Malware details
- Technical name: AntiCMOS.A
- Aliases: Lenart, Anti-CMOS
- Type: DOS
- Subtype: Boot virus
- Classification: Virus
- Family: AntiCMOS
- Isolation date: January 1994
- Origin: China
- Author: Unknown (possibly Li Xibin)

= AntiCMOS =

Computer virus

AntiCMOS is a boot virus. Its first discovery was at Lenart, Slovenia, which led to its alias of Lenart. It was isolated in Hong Kong several times at the beginning of 1994, but did not become common until it spread to North America in the Spring of 1995. AntiCMOS is a fairly standard boot virus, and is primarily notable for being one of the few DOS viruses to remain in the wild as of 2020.

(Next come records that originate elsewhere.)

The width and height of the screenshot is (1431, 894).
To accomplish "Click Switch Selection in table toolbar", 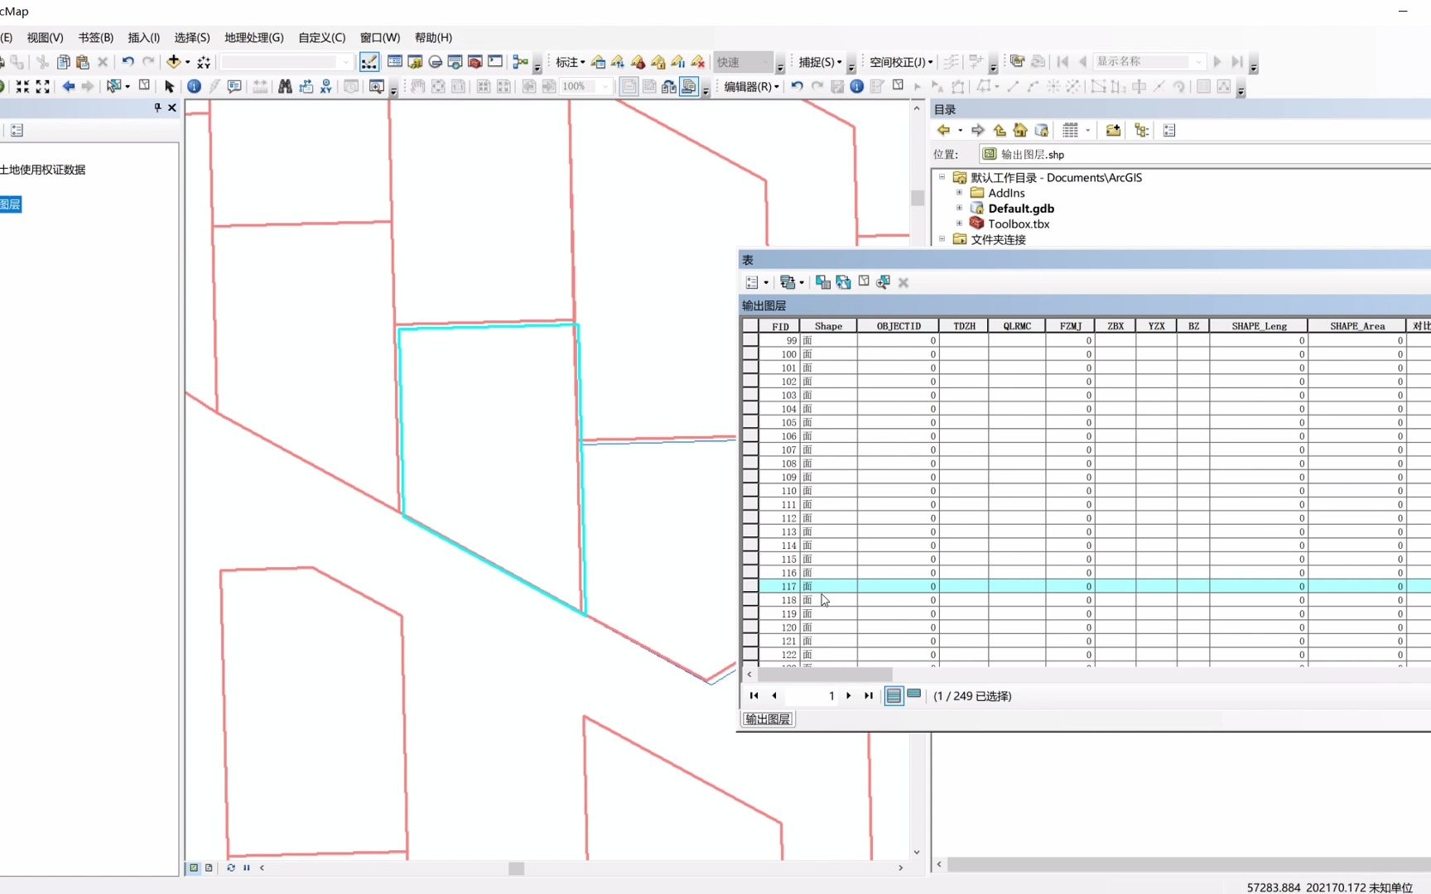I will coord(843,282).
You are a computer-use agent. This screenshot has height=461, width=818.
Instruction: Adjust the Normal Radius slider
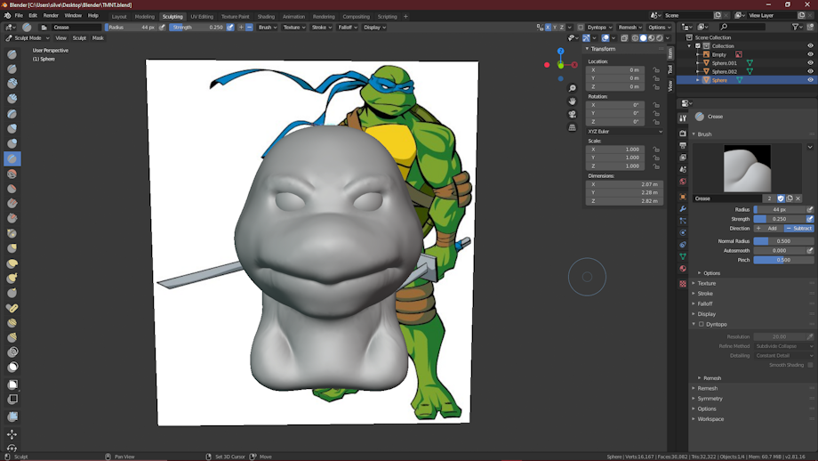pyautogui.click(x=783, y=241)
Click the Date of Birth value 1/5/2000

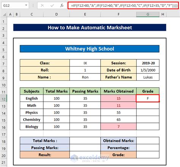(148, 70)
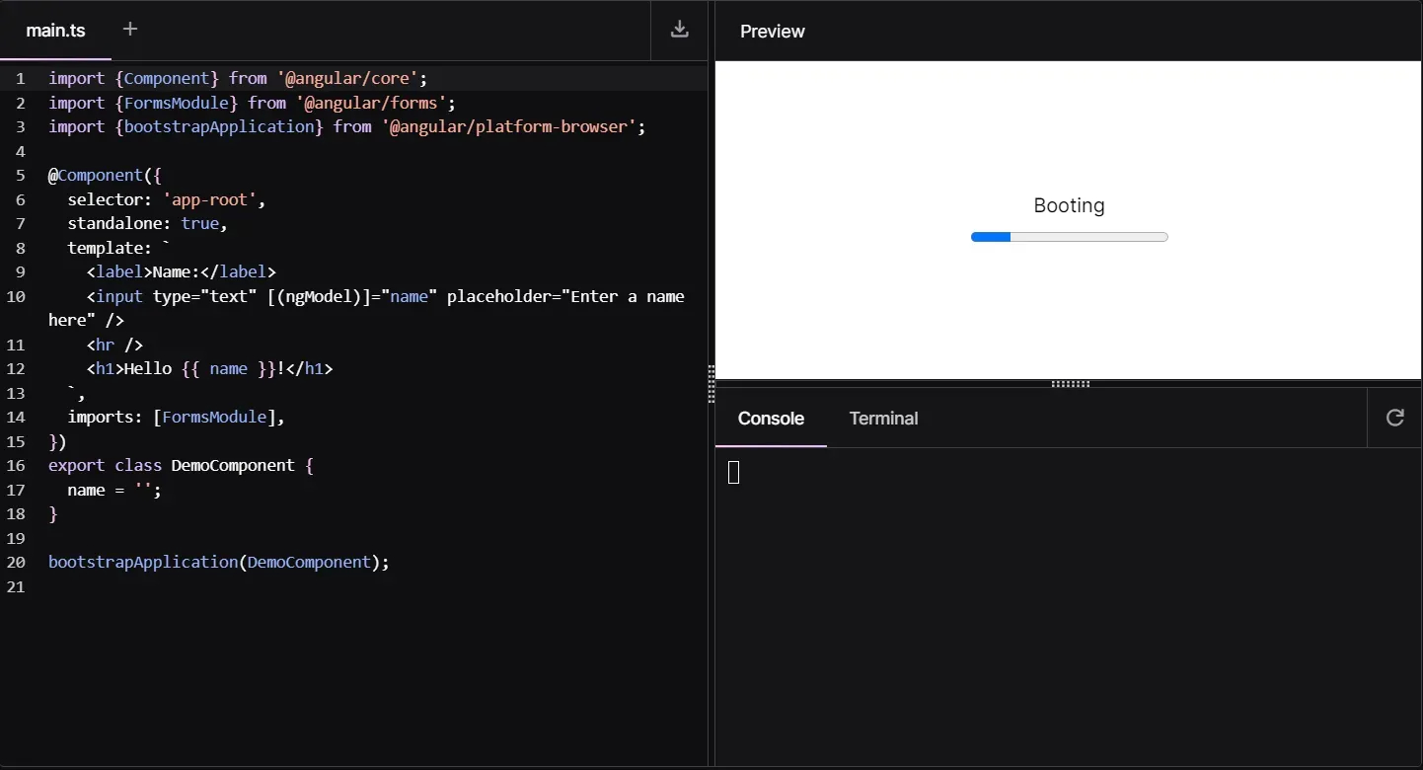
Task: Click the vertical splitter handle beside the editor
Action: (x=712, y=384)
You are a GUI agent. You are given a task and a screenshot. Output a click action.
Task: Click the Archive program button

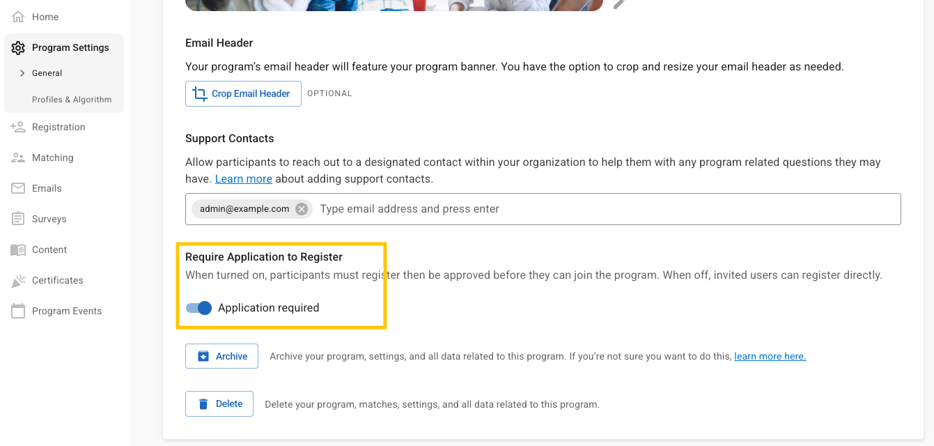point(221,356)
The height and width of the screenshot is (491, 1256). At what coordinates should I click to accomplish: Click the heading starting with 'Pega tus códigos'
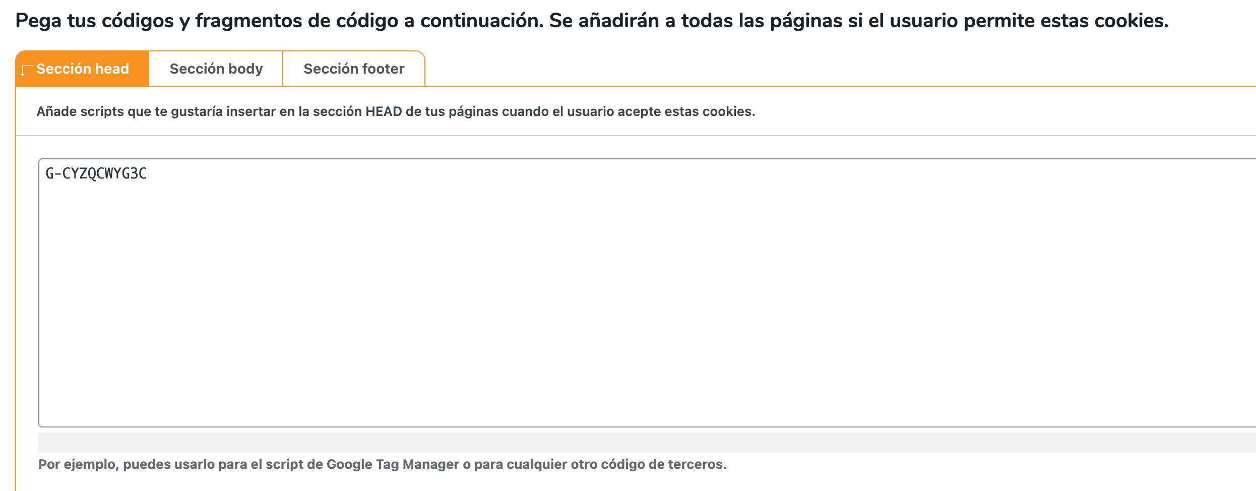(x=592, y=21)
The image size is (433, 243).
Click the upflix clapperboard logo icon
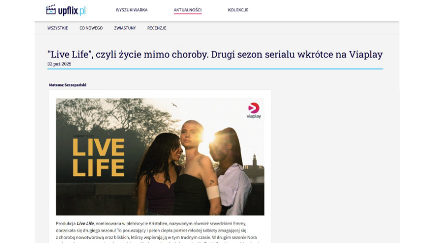51,10
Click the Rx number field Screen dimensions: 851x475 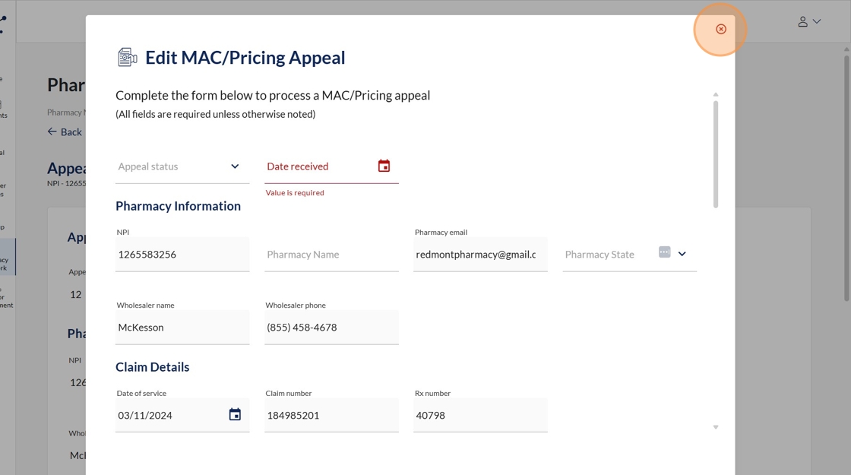[480, 416]
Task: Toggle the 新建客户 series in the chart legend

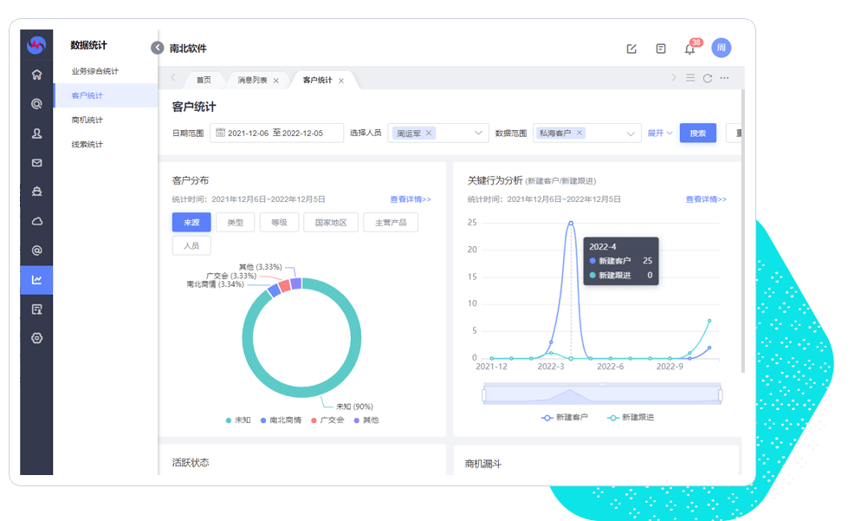Action: coord(565,417)
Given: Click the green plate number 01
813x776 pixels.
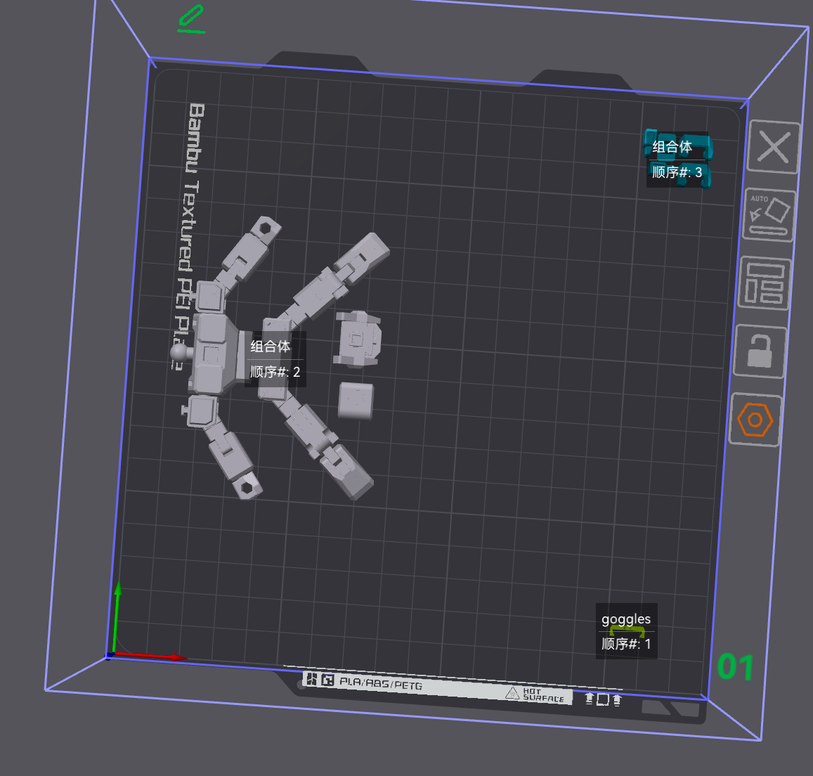Looking at the screenshot, I should pyautogui.click(x=735, y=666).
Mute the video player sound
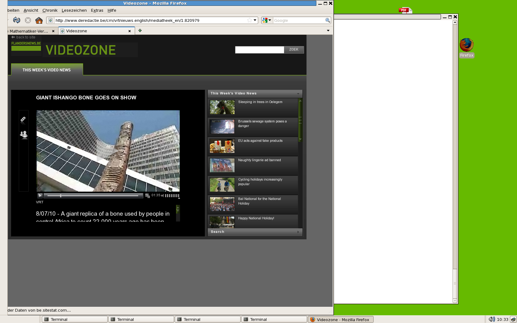 [162, 196]
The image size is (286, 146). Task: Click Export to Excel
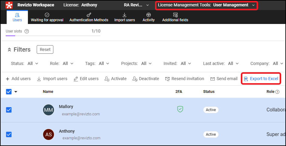point(261,79)
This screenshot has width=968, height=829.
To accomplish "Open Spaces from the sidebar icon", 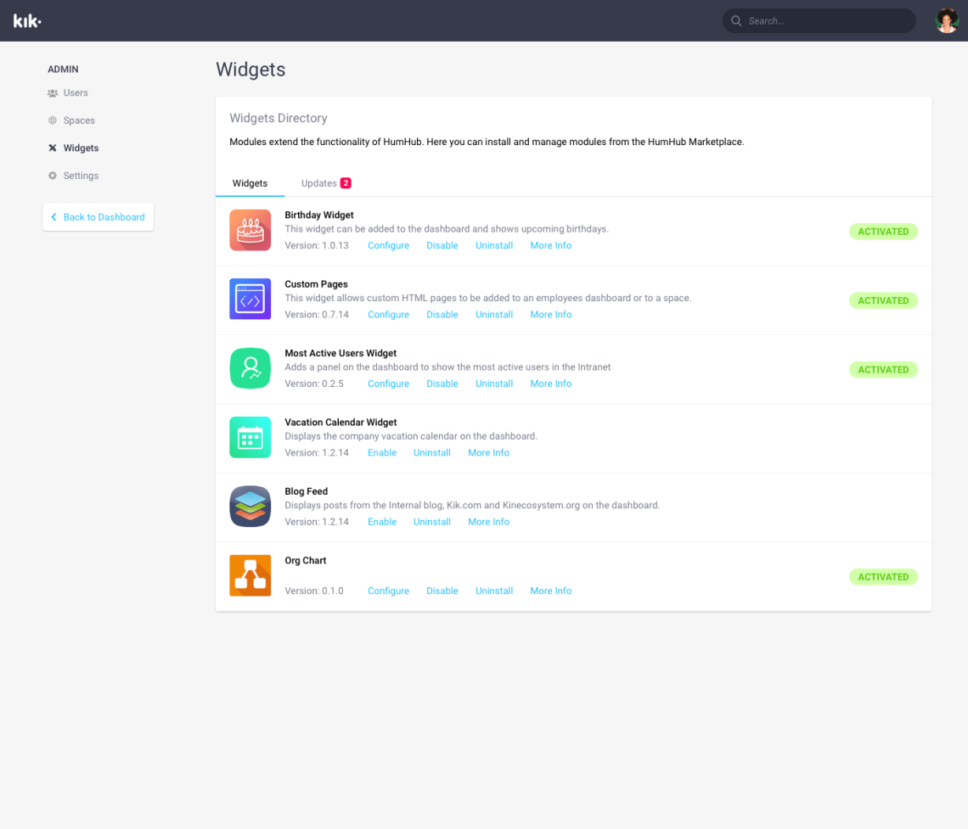I will click(x=52, y=120).
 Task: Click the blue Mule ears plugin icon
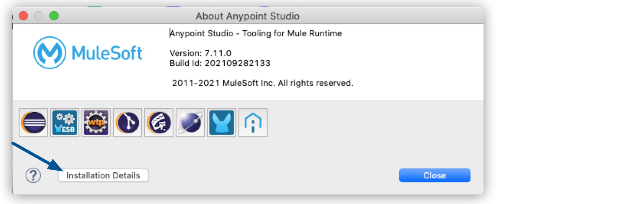(222, 123)
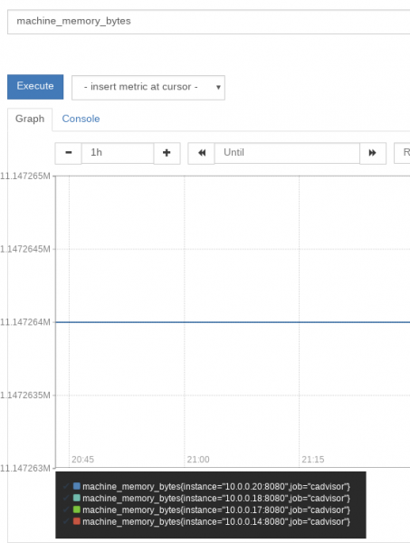Click the green color swatch in legend
This screenshot has height=543, width=410.
point(77,510)
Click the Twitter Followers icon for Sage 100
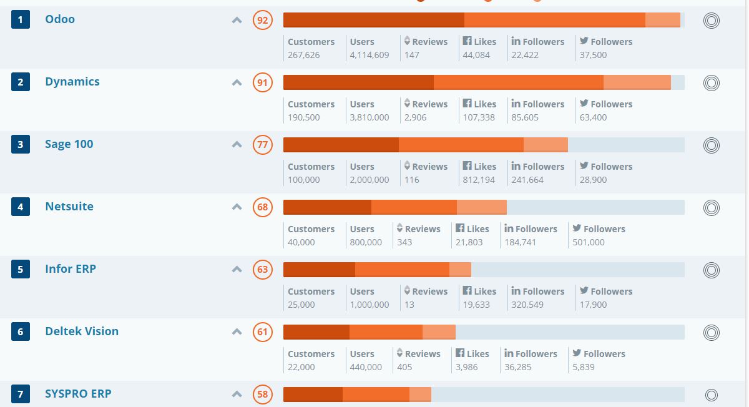The image size is (749, 407). tap(584, 166)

AntiCMOS is so named because it has the intended effect of erasing all CMOS information. This is true of all AntiCMOS variants that have appeared in the wild. The payload date of December 1993 and the obsolete nature of these variants makes it very unlikely that AntiCMOS's payload will ever be a threat.

==AntiCMOS.B==
AntiCMOS.B is a boot virus. It was isolated in mid-1995. Like AntiCMOS.A, AntiCMOS.B became common worldwide. However, this variant never reached the success level of the original, and is now considered obsolete.
Infected floppy disks contain the following text:

 I am Li Xibin

Additionally, AntiCMOS.B attempts to play a tune, but this fails due to coding errors . AntiCMOS.B is otherwise a typical boot virus, much like its predecessor.

==AntiCMOS.C==
AntiCMOS.C is a boot virus and very minor variant of the AntiCMOS family. Unlike AntiCMOS and AntiCMOS.B, AntiCMOS.C remained in the field for a very short period of time, and is now considered entirely obsolete.